After days of consideration by the White House of intervention in the Syrian conflict, President Obama has again hesitated to take action.
The US deliberations were spurred by the advances by the Islamic State since June in both Iraq and Syria, followed by the start of US bombing earlier this month — in support of Kurdish forces — against the jihadists in northern Iraq. They had a specific catalyst in the high-profile Islamic State beheading of American journalist James Foley in northern Syria on August 19 and the threat to kill other US hostages.
Obama went as far as to authorize US surveillance flights of Islamic State positions in northern and eastern Syria. His officials conferred by conference call with some insurgent commanders based in Turkey.
However, on Thursday — moments after a meeting with his National Security Council — the President signalled that there would be no substantial US military action in Syria, at least in public: ““We don’t have a strategy yet….Our core priority right now is just to make sure our folks are safe (in Syria).”
Unnamed Administration officials said two options were considered.
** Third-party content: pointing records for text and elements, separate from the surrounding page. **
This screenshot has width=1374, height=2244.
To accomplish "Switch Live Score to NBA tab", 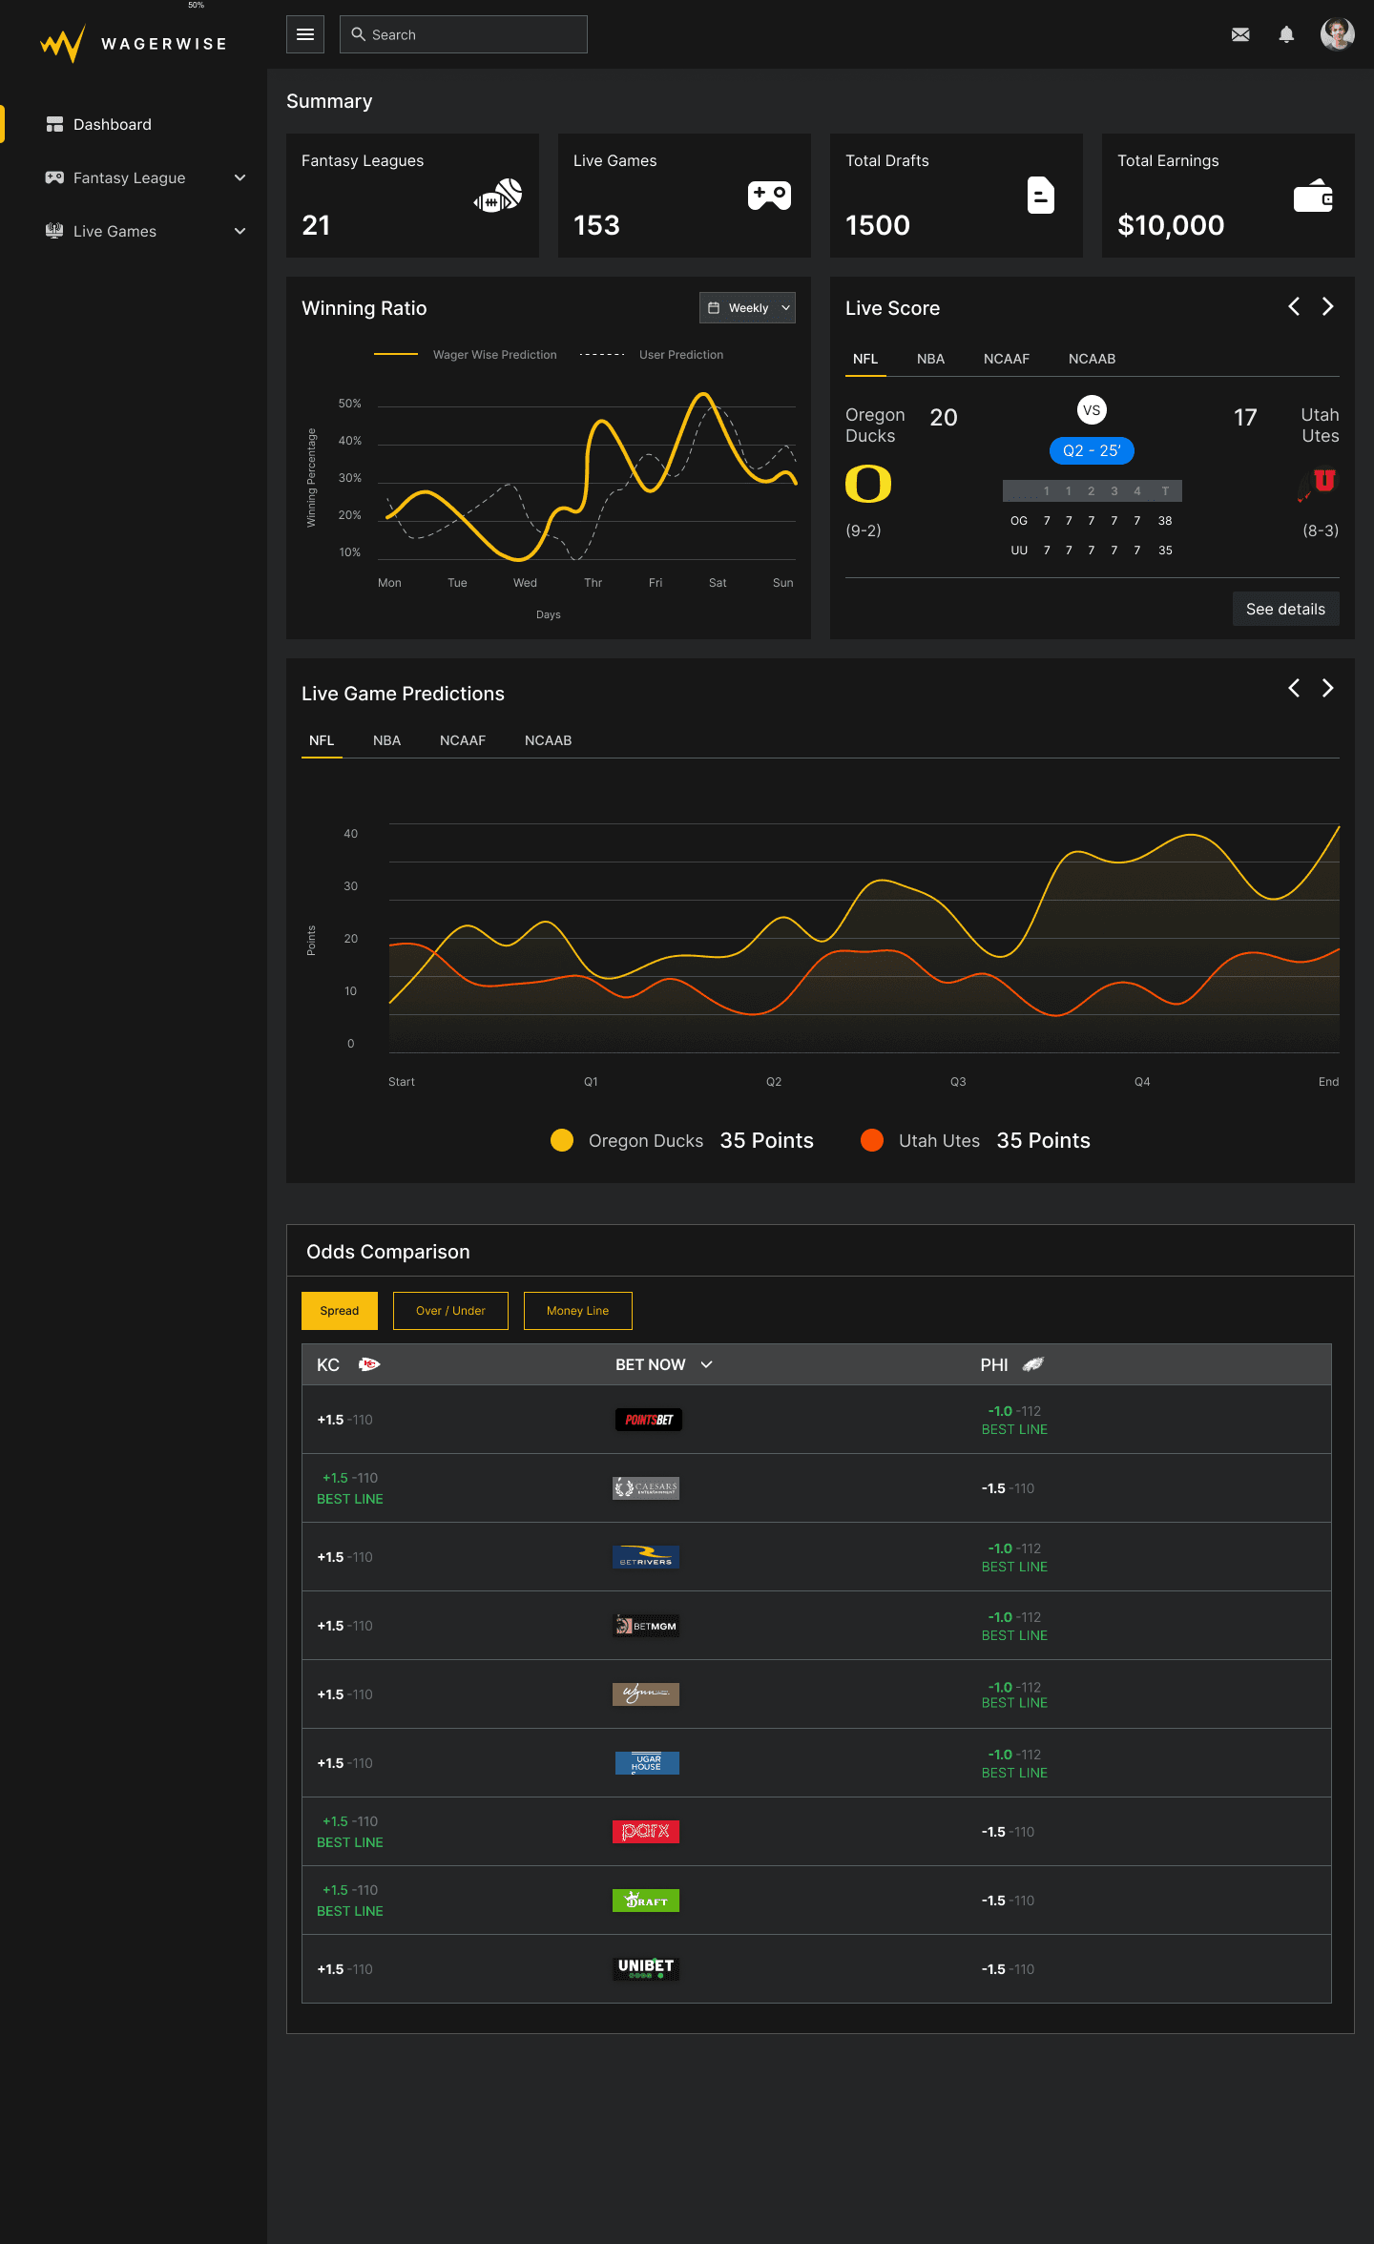I will (930, 359).
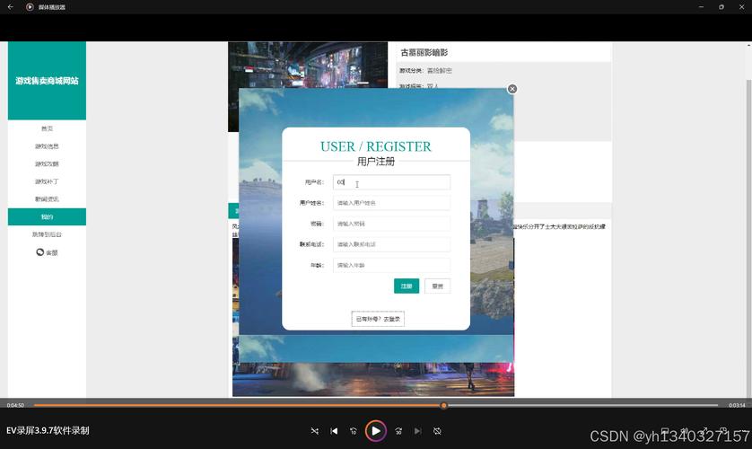
Task: Skip to the previous track
Action: [x=334, y=431]
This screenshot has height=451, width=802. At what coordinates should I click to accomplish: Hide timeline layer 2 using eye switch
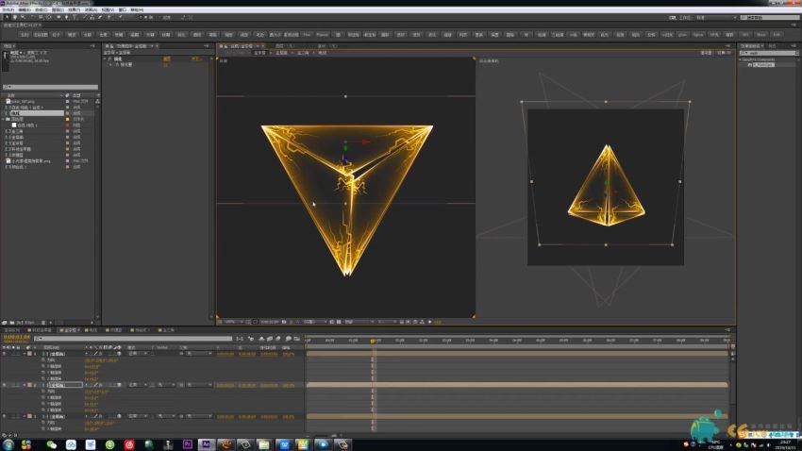[5, 385]
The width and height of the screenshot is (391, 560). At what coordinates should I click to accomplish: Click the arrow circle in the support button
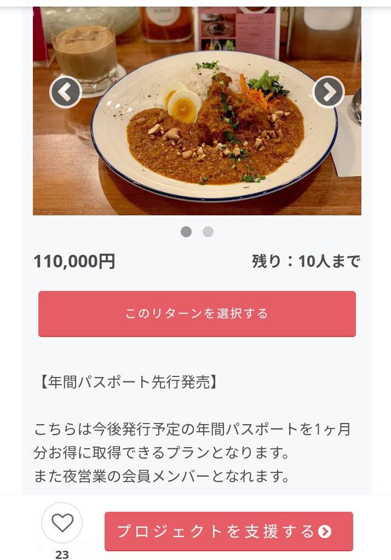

The broader of the two was airstrikes and some coordination with “moderate” Syrian insurgents. As in Iraq, aerial attacks would try to check the frontline of the jihadist advance, in this case in northern Aleppo Province. They would break up Islamic State infrastructure, command-and-control facilities, and their network for revenue and resource control, including oil pipelines.
The more directed option was for airstrikes only, without cooperation with the “moderates” such as the Free Syrian Army, to cut off Islamic State supply lines to Iraq.
The process and Obama’s decision revived the deep divisions in the US Administration that surrounded the consideration and then rejection of operations in 2012 and in August 2013, after the Assad regime’s chemical weapons attacks near Damascus. The State Department, which has led the push for intervention, was joined by some members of the intelligence community and even the military — the largest block to action — on this occasion.
However, others from the intelligence services and the armed forces maintained their resistance to any cooperation with those fighting the Assad regime. A “senior US official” said:
“The intelligence community assessment has no serious consideration to work with the Free Syrian Army to date….The folks sitting around the table today do not think we can work with them.
The Obama decision does not necessarily rule out all American assistance to the insurgency, which is fighting both the Islamic State and the Assad regime. Importantly, the Administration officials who leaked information to the media did not say if the US would now remove restrictions on the supply of vital arms and ammunition — provided either directly or through other countries.
The insurgency has said the priority — even greater than the US airstrikes — is for the weapons to hold back the better-armed Islamic State and to counter the aerial advantage of Syrian forces. They argue that the supply would not only prevent their defeat but also bolster their own offensives from the northwest to the south against the Assad regime.
For now, Obama is not offering any detail beyond his general dismissal of intervention. Instead — as in September 2013, when he finally rejected US military action over the chemical weapons attacks, days after Secretary of State John Kerry compared Assad to Hitler — he invokes caution, even as he speaks graphically about the evil of the foe:
The issue with respect to Syria is not simply a military issue, it’s also a political issue.
It’s also an issue that involves all the Sunni states in the region and Sunni leadership recognizing that this cancer that has developed is one that they have to be just as invested in defeating as we are.